Fatigue pulled at her with greedy hands, dragging her down with every breath. She had lost track of how many hours she’d been upright—long enough for the edges of her vision to blur and her muscles to tremble with the kind of exhaustion that lived in her marrow.
She didn’t look away from the patient beneath her hands. Blood slicked her gloves, hot and tacky, the cloying scent of iron and sweat clinging to her skin and sinking into her pores. The wound was deep, messy, arterial. Her fingers pressed hard against the source, trying to stanch the flow. Pressure was the only thing keeping this man alive long enough to make it to surgery.
“Clamp.” She placed the small instrument, and the rush of blood subsided.
“Vitals are holding,” someone murmured at her side.
“Good. He’s ready to move. Dr. Callahan is waiting for him in OR Three.” She nodded toward the gurney.
Two nurses stepped in to stabilize the transfer. Everly pivoted, stripping off her gloves with a snap. Her knuckles ached. Her neck burned from tension and fatigue. She was officially off shift, her body running on caffeine and adrenaline now, and not much else. She focused on the nurse who’d called her.

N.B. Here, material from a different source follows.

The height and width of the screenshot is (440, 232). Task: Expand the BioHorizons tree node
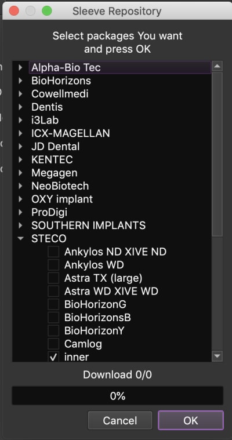point(20,81)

“You’ve got another one,” a nurse said, jerking a thumb toward the hallway. “SEAL. Took a hit and won’t sit down.”
Of course.
Everly exhaled and nodded, pulling the energy she needed. She pressed gauze into a medic’s hand, gave a few clipped instructions, and stepped back. Her mouth lifted in a tired smile that didn’t quite reach her eyes.

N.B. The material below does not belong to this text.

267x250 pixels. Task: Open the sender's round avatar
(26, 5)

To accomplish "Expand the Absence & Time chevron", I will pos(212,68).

“He agreed to finally give up that baby.”
“Baby?”
The nurse blinked, then shook her head in disbelief. “Newborn, actually. He delivered it in the field. Saved the mother, too. What a miracle.”
Everly’s chest tightened. A miracle. Yes.

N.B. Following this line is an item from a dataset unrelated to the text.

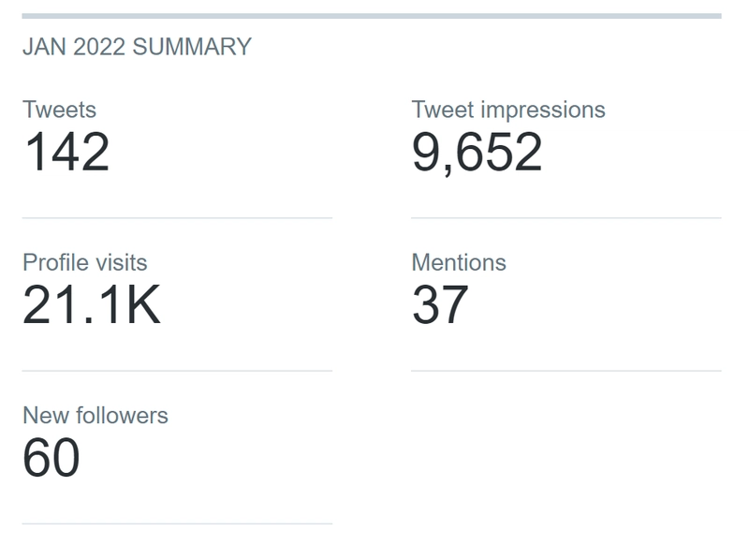Viewport: 749px width, 545px height.
Task: Click the word SUMMARY in the heading
Action: click(192, 47)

She pushed through the triage room. The air grew cooler as she stepped into the hallway, quieter, too, though not by much. The harsh flicker of overhead fluorescents gave the corridor an eerie, half-lit quality, yellow light blooming then vanishing.
There he was…Mateo “Zorro” Martinez, cradling a newborn like it was his own. The sight stopped her breath. That towering man, all grit and muscle and sharp angles, was holding the infant with a tenderness that struck something raw inside her. His large hands supported the child with instinctive care as he passed him to the waiting nurse. A moment later, the doors burst open, and a man rushed in, eyes wide, chest heaving. He froze mid-stride, staring at the baby like he couldn’t believe he was real.